━━━━━ Recorded information

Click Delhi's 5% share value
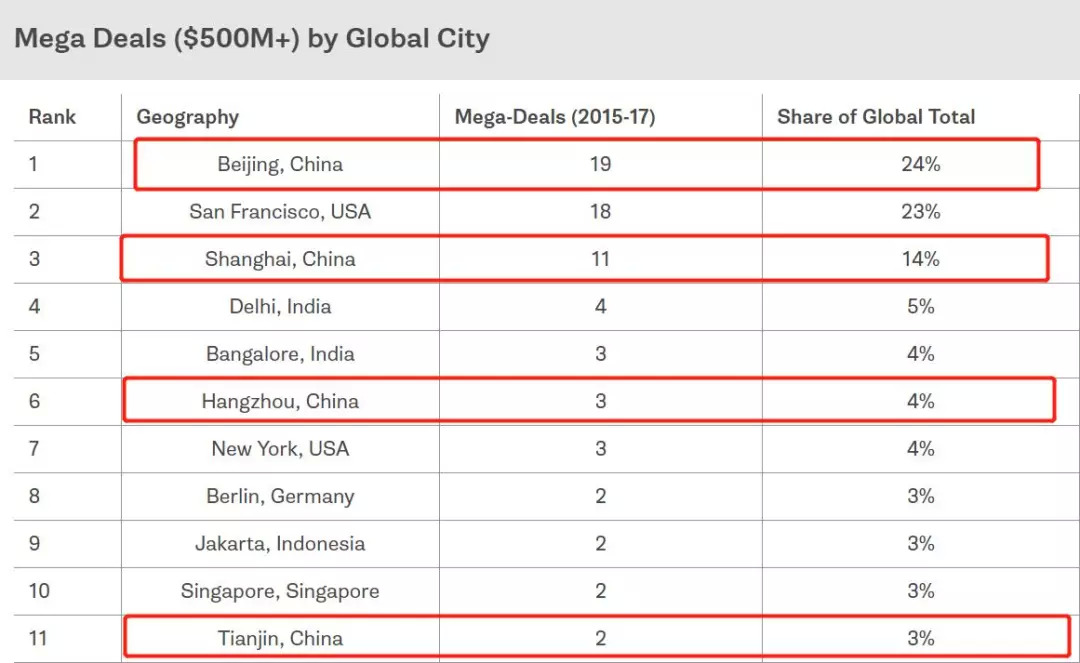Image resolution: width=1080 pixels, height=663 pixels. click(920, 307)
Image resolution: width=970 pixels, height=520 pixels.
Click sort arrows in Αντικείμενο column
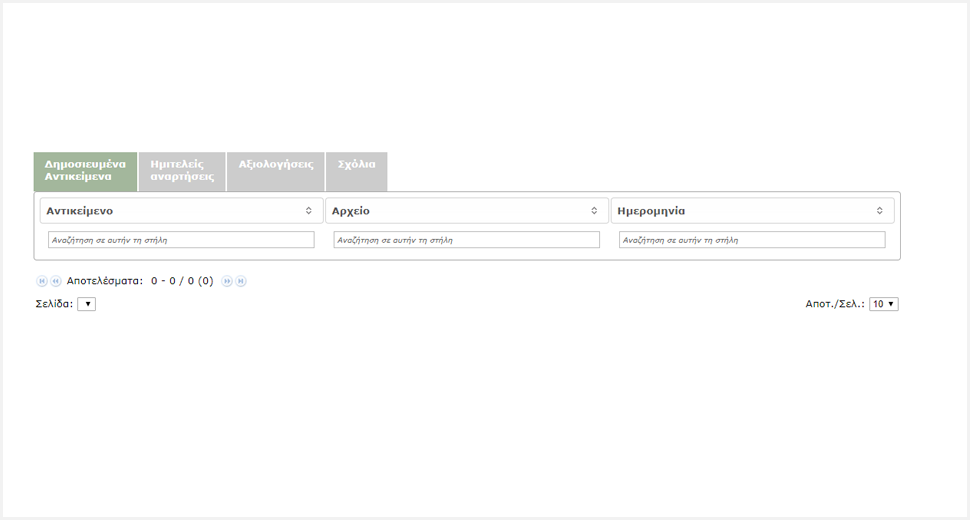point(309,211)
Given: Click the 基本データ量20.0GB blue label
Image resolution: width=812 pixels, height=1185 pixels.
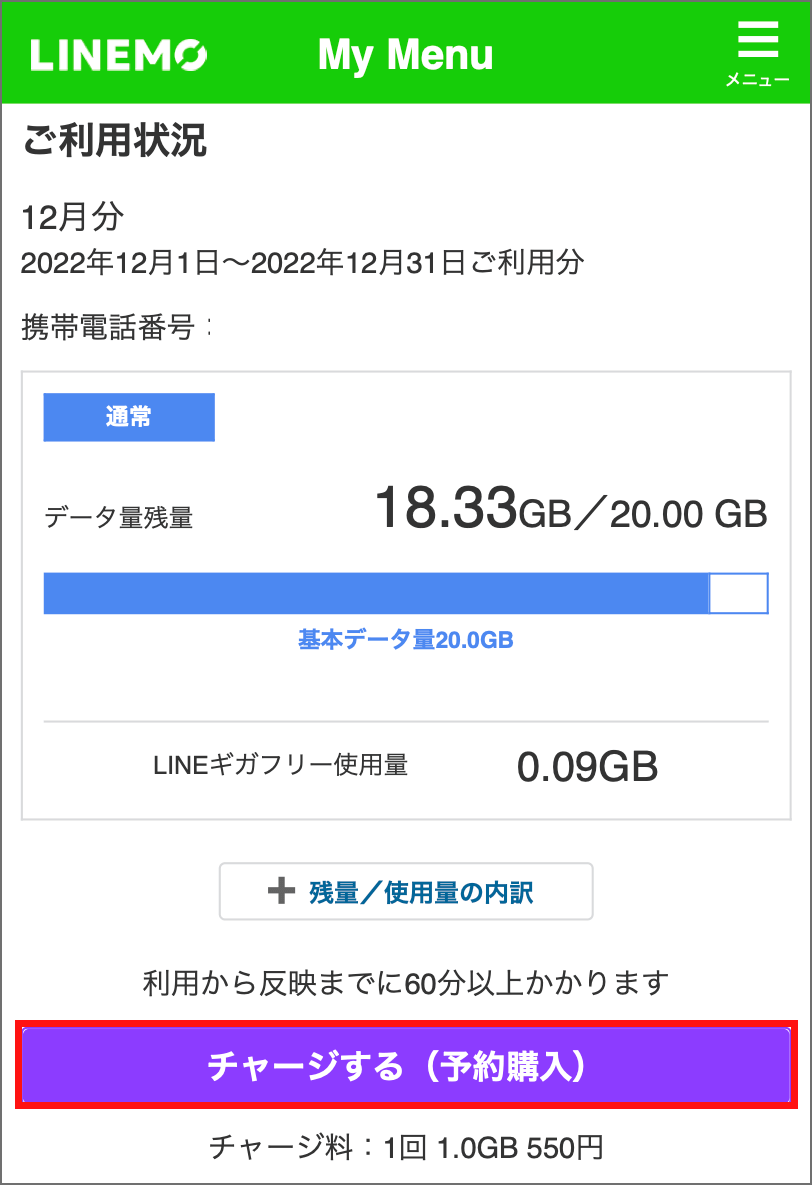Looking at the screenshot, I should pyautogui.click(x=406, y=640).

━━━━━━━━━━

Beginning at the line that contains "Image resolution: width=970", copy each remaining line of the records exactly, through the final one. Omit the pictures.

Image resolution: width=970 pixels, height=520 pixels.
Click sort arrows in Αντικείμενο column
point(309,211)
Given: Click the 基本データ量20.0GB blue label
Image resolution: width=812 pixels, height=1185 pixels.
Looking at the screenshot, I should pyautogui.click(x=406, y=640).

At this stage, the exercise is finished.